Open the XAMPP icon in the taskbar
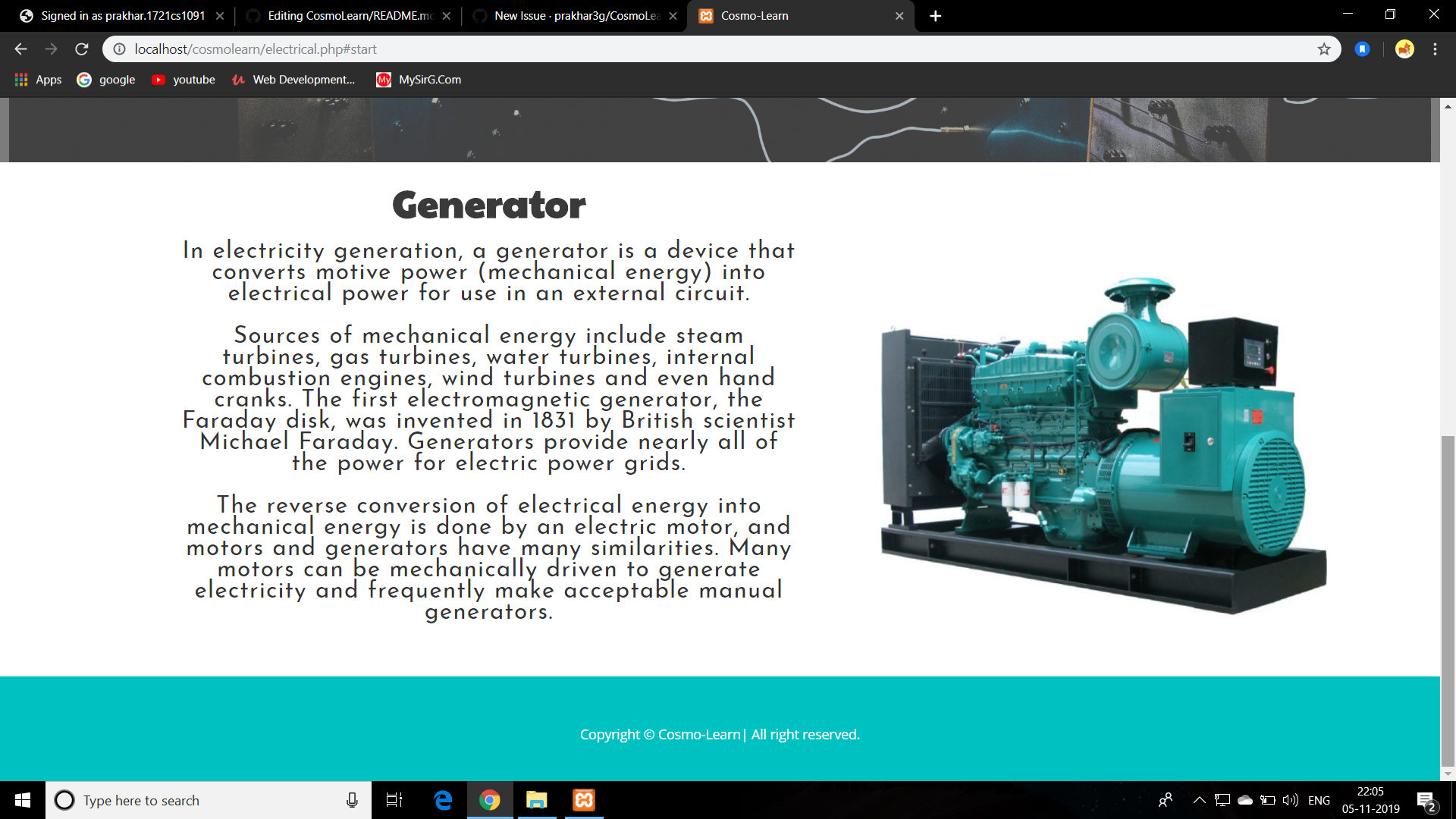 [584, 800]
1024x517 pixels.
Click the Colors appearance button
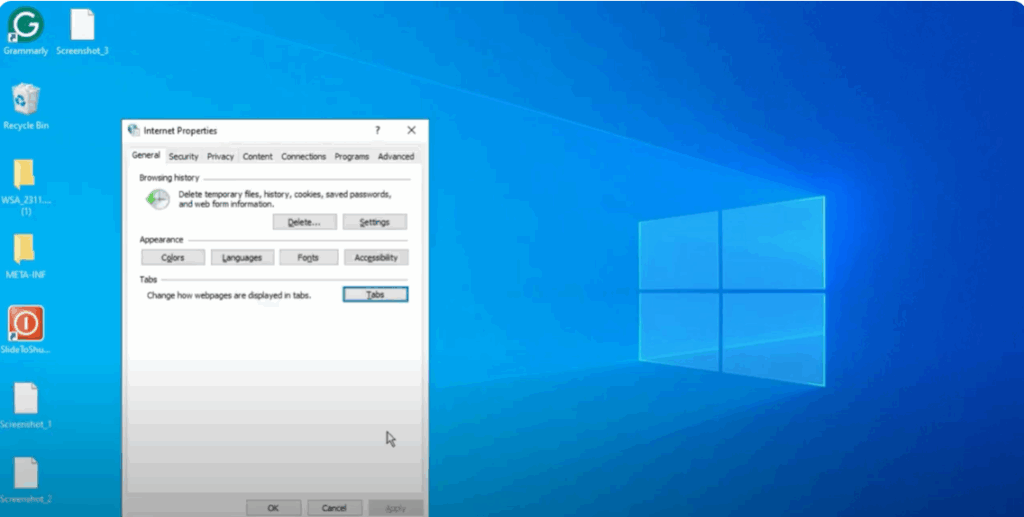173,258
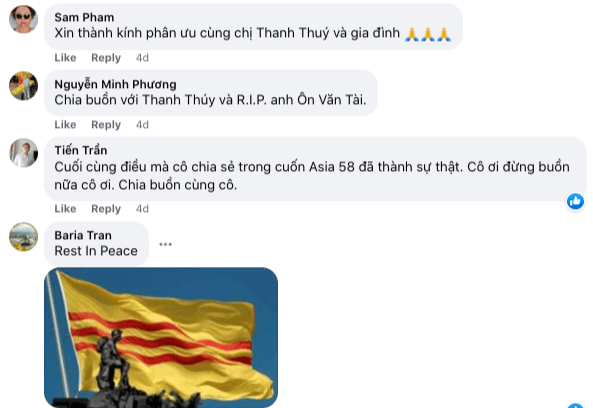
Task: Open Nguyễn Minh Phương's name link
Action: (115, 84)
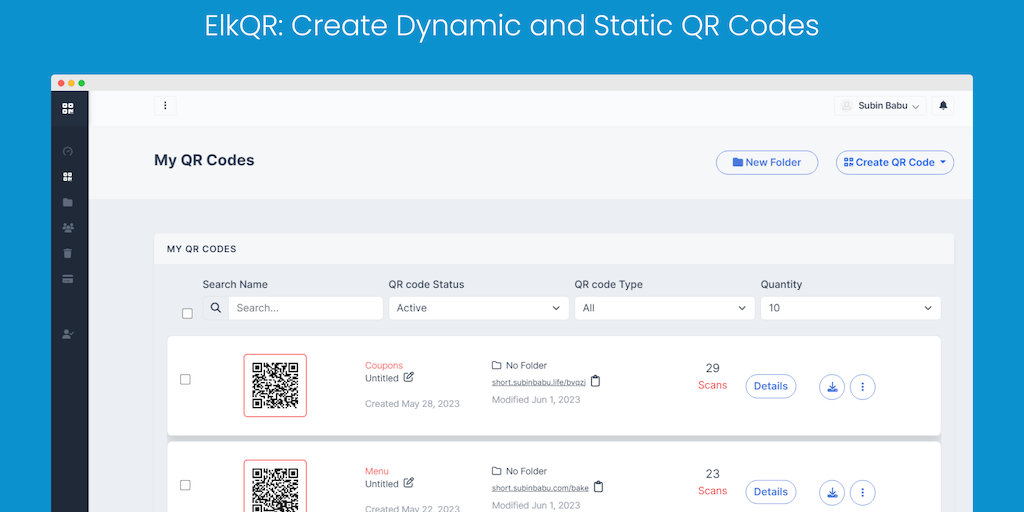The image size is (1024, 512).
Task: Expand the QR code Type dropdown
Action: point(665,308)
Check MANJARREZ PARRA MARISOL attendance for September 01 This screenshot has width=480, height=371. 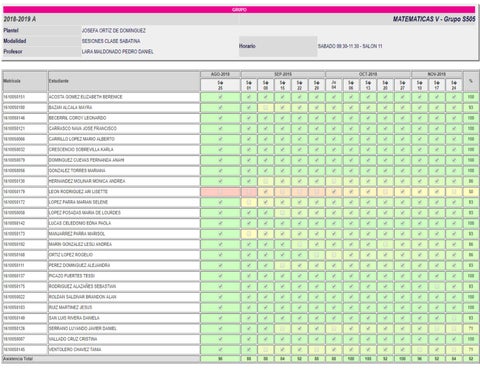tap(249, 234)
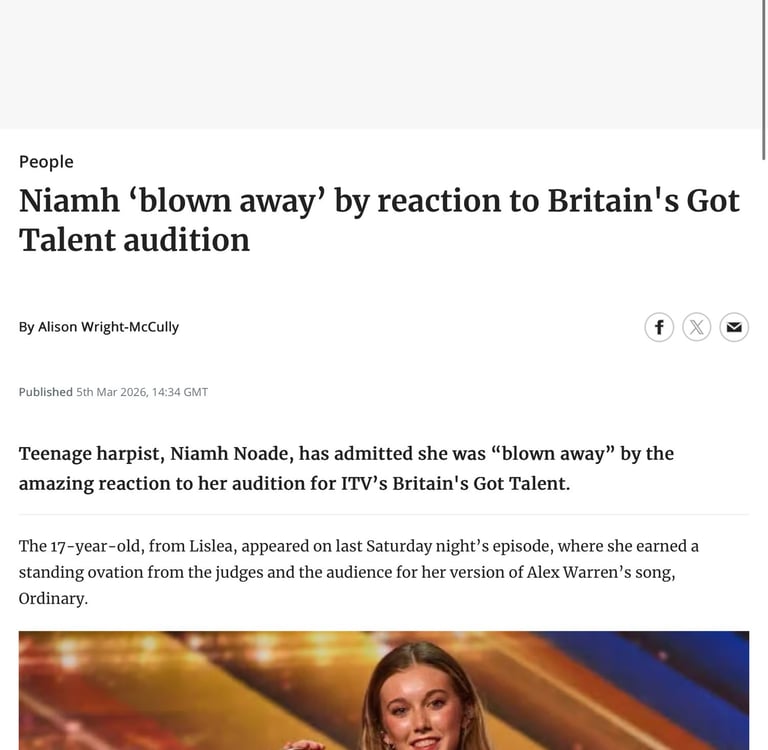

**DO THIS**: Copy out the records from the very beginning through the line containing "Action: point(665,308)", including that line, and leave out the pictures.

**WORKED ANSWER**:
Open the XAMPP icon in the taskbar
 [584, 800]
1024x517 pixels.
Click the Colors appearance button
173,258
Task: Open Nguyễn Minh Phương's name link
Action: (115, 84)
The image size is (1024, 512).
Task: Expand the QR code Type dropdown
Action: point(665,308)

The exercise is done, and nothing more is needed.